Workers on the Central 70 project
Hart Van Denburg/CPR News
Workers on the Central 70 project underneath the Interstate 70 viaduct in Denver, Tuesday, May 19, 2020.

Colorado has gained back thousands of nonfarm payroll jobs that were lost during the first wave of the pandemic, but some industries are faring better than others.

The latest report from Colorado’s Department of Labor and Employment shows employers added more than 21,000 nonfarm payroll jobs from September to October. Nonfarm payroll jobs are people who work in places like construction or manufacturing. It doesn’t include farmworkers, government employees or people who work in nonprofit.

The additional jobs put the state’s recovery rate at 63 percent, the department reports.

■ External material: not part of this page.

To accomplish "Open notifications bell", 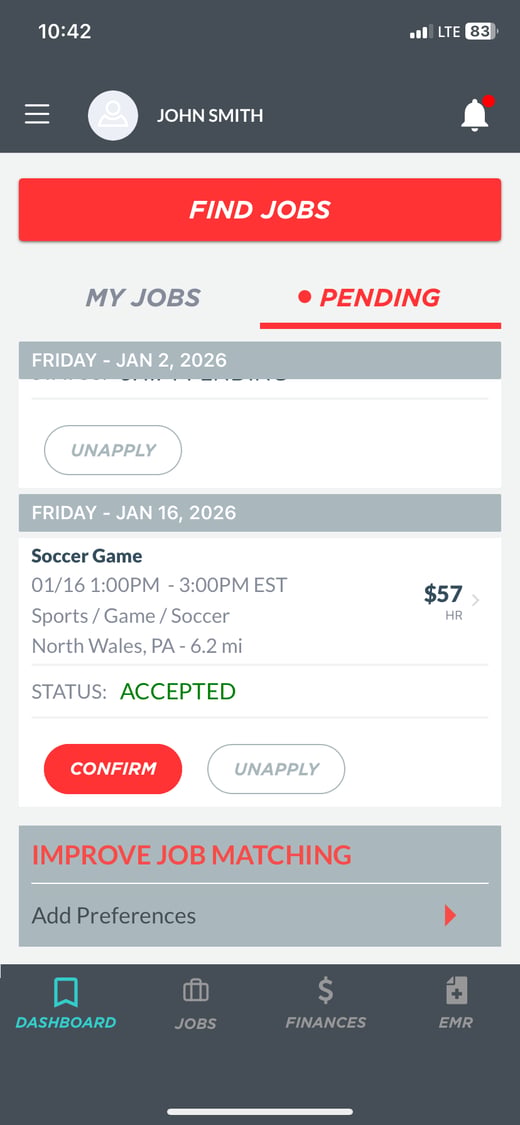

Colorado’s recovery rate is even higher in private health care and social assistance at 70 percent. More than 41,000 jobs were lost between February to April, and 20,900 jobs returned from April to October.

State economist Ryan Gedney attributes that drop and gain in jobs to when elective surgeries were postponed by COVID-19 earlier this year.

“We saw massive spikes and places like dentist offices, chiropractic offices,” he said. “(Those claims), they're still elevated but have more or less returned to normal.”

Despite recovery in health and service, job growth has been slow in other industries like construction since the summer.

“Construction has really surprised me,” Gedney said. “That recovery rate's going to be a little lower.”

The industry had some positive gains in October but also experienced losses in September. Gedney said it’s normal to see a loss in construction jobs start during this time of year because of the weather.